CHAPITRE XVIII

La voiture était à proximité quand ils ressortirent, mais Earl avait disparu. Il avait amené la bagnole, éteint les phares et était reparti vers la maison sans me dire un mot.

Wade s’installa avec précaution sur le siège arrière et je m’assis à côté de lui. Le docteur Verringer prît le volant. Après avoir franchi la crête, nous arrivâmes au portail. Earl avait déjà déverrouillé la barrière. Je dis à Verringer où se trouvait ma voiture et il stoppa à l’endroit indiqué. Wade changea de véhicule sans mot dire, les yeux dans le vague. Verringer vint à la portière de son côté et se mit à lui parler d’une voix douce.

— Et mes cinq mille dollars, monsieur Wade ? Vous m’avez promis un chèque.

Wade se laissa glisser en arrière et, la tête sur le dossier, répondit :

— J’y réfléchirai.

— Vous me l’avez promis. J’en ai besoin. Je vous ai soigné, protégé, lavé, nuit et jour, je vous ai guéri… du moins provisoirement.

— Vous êtes déjà largement servi, ricana Wade.

Verringer n’en démordait pas.

— On m’a garanti une situation à Cuba, monsieur Wade. Vous êtes riche. Vous devriez aider ceux qui sont dans le besoin. Je dois m’occuper d’Earl. Je ne veux pas partir sans cet argent. Vous serez intégralement remboursé.

Je commençai à m’agiter. J’avais envie de fumer, mais je craignais de rendre Wade malade.

— Vous me rembourserez des clous ! riposta Wade avec lassitude. D’abord, vous ne vivrez pas assez longtemps. Un de ces soirs, votre joli cœur vous fera la peau pendant que vous dormirez.

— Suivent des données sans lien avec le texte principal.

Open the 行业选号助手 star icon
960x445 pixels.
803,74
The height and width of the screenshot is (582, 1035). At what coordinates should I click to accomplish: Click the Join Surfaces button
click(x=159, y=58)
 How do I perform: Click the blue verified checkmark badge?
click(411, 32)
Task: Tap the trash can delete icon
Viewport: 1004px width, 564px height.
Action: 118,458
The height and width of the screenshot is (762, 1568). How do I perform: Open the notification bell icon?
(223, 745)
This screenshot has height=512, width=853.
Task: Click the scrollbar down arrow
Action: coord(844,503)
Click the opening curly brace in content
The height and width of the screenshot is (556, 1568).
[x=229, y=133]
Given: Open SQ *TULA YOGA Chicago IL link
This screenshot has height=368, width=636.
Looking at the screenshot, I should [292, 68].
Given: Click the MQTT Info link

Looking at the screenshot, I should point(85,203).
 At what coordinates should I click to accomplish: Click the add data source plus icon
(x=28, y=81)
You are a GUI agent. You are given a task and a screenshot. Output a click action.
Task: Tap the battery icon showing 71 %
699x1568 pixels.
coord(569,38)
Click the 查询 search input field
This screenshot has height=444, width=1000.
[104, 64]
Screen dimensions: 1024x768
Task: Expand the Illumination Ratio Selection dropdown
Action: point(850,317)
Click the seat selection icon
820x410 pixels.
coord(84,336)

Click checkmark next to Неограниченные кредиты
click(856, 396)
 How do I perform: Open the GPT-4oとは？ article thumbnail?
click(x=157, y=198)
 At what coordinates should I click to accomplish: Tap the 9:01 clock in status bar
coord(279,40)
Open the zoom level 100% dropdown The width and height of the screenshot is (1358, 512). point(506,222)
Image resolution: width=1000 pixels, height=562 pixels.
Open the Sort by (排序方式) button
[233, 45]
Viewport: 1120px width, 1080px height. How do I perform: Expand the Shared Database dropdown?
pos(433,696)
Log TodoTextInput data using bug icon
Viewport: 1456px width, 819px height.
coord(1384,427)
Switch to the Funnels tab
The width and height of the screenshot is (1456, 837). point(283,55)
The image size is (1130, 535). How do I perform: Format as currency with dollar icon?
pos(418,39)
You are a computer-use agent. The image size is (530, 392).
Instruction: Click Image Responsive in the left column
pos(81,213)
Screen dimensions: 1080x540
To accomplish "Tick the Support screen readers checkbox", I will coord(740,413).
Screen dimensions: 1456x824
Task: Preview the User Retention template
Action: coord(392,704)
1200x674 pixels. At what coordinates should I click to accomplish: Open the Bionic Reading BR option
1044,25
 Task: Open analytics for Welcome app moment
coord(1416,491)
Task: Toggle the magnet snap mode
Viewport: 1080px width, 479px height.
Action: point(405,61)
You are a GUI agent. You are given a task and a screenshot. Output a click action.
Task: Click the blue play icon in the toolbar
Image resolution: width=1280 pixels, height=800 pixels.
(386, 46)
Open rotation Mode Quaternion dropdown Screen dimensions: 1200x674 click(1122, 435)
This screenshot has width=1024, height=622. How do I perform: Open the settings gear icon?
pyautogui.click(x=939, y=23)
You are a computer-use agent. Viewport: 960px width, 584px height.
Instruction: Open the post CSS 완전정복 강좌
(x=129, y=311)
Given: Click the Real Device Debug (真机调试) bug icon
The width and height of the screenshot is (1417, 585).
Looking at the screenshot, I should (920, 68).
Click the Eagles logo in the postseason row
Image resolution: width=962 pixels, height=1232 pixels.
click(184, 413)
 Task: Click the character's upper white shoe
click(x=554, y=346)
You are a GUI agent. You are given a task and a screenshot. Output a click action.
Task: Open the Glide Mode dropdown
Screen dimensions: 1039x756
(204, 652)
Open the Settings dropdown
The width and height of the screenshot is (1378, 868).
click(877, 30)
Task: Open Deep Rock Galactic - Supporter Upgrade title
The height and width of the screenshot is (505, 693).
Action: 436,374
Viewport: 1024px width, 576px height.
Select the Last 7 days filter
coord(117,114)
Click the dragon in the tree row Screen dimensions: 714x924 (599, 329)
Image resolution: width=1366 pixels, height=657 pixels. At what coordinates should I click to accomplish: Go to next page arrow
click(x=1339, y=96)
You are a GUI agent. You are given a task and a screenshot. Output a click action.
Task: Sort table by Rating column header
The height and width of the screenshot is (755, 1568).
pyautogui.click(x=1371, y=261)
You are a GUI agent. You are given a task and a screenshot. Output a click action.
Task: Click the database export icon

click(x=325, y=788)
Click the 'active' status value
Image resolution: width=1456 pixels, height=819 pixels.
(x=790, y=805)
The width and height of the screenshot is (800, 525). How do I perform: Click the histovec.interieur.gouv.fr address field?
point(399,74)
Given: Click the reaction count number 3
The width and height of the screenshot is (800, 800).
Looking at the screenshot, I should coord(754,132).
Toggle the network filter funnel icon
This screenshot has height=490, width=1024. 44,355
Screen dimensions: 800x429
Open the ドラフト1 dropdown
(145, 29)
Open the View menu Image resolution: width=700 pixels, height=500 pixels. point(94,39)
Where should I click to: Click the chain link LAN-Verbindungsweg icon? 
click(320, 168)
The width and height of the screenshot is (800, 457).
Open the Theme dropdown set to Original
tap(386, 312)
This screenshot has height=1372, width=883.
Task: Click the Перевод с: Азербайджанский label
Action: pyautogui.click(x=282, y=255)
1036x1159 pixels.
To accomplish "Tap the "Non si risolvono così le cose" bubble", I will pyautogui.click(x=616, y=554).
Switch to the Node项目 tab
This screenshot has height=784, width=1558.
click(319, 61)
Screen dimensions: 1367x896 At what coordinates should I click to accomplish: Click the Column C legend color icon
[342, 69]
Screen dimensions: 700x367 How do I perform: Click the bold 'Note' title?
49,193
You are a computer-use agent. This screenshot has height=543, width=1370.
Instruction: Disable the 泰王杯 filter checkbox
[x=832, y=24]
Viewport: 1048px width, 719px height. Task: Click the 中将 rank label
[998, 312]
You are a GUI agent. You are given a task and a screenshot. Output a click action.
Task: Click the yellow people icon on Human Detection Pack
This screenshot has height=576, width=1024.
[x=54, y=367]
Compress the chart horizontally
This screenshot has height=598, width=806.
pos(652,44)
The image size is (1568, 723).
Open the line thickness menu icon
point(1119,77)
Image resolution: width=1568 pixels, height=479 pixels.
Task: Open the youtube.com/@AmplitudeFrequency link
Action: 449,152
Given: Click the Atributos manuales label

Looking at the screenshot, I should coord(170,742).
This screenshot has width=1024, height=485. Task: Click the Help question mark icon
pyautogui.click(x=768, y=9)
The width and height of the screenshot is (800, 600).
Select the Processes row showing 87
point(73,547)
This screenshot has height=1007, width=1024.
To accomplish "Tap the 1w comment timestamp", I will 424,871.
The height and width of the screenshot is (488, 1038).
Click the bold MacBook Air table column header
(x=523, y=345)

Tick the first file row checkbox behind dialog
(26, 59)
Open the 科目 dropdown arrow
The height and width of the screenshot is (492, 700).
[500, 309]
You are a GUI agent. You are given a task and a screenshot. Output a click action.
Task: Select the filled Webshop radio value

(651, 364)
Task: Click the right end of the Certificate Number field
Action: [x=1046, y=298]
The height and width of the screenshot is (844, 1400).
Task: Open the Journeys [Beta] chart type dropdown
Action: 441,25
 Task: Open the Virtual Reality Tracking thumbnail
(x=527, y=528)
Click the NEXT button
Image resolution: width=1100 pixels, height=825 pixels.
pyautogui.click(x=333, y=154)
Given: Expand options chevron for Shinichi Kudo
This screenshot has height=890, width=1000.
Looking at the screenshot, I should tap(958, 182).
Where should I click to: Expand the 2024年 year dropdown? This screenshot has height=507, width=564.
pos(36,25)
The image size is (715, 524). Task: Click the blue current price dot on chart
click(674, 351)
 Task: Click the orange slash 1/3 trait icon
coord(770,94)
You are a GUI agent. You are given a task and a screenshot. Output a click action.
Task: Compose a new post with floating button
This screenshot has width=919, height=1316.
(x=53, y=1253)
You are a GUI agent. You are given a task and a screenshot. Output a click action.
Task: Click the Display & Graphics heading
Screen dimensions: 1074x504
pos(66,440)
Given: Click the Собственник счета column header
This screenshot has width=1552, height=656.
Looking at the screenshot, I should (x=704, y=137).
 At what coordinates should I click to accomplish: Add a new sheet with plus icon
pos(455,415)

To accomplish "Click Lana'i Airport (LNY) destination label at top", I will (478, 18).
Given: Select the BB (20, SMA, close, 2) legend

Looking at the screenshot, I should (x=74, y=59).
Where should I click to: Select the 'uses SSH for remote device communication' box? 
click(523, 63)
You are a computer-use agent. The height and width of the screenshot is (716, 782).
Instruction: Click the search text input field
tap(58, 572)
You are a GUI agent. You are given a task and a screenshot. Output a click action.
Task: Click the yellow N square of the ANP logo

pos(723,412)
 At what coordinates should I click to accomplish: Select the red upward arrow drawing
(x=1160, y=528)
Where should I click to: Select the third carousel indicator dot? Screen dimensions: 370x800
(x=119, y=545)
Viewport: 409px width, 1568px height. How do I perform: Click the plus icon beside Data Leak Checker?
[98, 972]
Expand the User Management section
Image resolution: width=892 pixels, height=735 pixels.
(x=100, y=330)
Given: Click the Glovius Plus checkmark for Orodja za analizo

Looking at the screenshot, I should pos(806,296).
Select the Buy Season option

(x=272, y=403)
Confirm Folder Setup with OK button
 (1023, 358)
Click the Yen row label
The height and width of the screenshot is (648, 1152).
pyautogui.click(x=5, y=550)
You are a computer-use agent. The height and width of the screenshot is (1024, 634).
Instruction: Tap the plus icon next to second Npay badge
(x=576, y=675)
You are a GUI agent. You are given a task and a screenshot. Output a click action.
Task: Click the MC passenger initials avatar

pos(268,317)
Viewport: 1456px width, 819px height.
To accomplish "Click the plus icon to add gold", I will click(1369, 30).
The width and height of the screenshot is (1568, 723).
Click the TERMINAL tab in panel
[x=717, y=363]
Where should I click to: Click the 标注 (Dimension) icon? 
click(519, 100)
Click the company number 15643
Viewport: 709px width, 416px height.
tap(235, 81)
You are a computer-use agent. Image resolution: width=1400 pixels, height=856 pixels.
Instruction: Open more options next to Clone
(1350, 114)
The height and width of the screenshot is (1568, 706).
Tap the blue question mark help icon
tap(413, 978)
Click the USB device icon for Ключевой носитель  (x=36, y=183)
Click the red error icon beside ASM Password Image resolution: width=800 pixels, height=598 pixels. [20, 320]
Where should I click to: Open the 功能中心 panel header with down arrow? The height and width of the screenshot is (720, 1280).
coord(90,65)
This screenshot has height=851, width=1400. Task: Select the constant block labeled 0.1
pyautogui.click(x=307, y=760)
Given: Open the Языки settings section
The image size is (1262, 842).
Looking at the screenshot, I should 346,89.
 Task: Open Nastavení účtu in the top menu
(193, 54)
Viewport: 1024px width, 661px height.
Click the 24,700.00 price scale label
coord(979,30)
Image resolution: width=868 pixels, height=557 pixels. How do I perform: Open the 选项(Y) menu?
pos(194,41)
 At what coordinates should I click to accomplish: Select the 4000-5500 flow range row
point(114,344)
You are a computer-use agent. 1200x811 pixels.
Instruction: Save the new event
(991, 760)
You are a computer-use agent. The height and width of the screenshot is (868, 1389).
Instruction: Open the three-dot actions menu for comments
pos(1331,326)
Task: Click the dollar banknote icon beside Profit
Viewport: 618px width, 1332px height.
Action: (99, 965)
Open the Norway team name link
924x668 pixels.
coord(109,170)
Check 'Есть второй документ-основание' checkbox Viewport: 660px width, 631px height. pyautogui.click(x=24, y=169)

Verringer recula d’un pas. Je ne pus voir son visage, mais sa voix se durcit.

— Il y a des morts plus désagréables, dit-il. La vôtre le sera probablement.

Il regagna sa voiture et démarra. Je fis demi-tour et pris la direction de la ville. Au bout d’un ou deux kilomètres, Wade marmonna :

— Pourquoi faudrait-il que je donne cinq mille dollars à ce gros plein de soupe ?

— Aucune raison.

— Alors pourquoi me fais-je l’effet d’un salaud en ne les lui donnant pas ?

— Aucune raison.

Il tourna la tête vers moi.

— Il m’a dorloté comme un bébé, dit-il. Il ne m’a pour ainsi dire pas laissé seul un instant ; il avait peur qu’Earl vienne m’assommer. Il m’a refait de tout ce que j’avais sur moi.

— Vous avez dû lui dire de se servir.

Nouveau silence pendant quelques kilomètres. Puis Wade reprit la parole.

— Je les lui donnerai peut-être, après tout. Il n’a plus un sou… La propriété est hypothéquée jusqu’à la gauche. Il n’en tirera rien. Et tout ça, à cause de ce jeune aliéné. Pourquoi fait-il ça ?

— Est-ce que je sais ?

— Je suis écrivain, dit Wade. Je suis censé comprendre ce qui se passe dans le crâne des gens. Je t’en fous ! Je n’y pige rien du tout.

La voiture atteignit le sommet d’une longue côte, puis les lumières de la vallée clignèrent à nos pieds jusqu’au bout de l’horizon. Peu après, nous traversions Encino. Dans une des grandes maisons sur la colline avaient habité les Lennox.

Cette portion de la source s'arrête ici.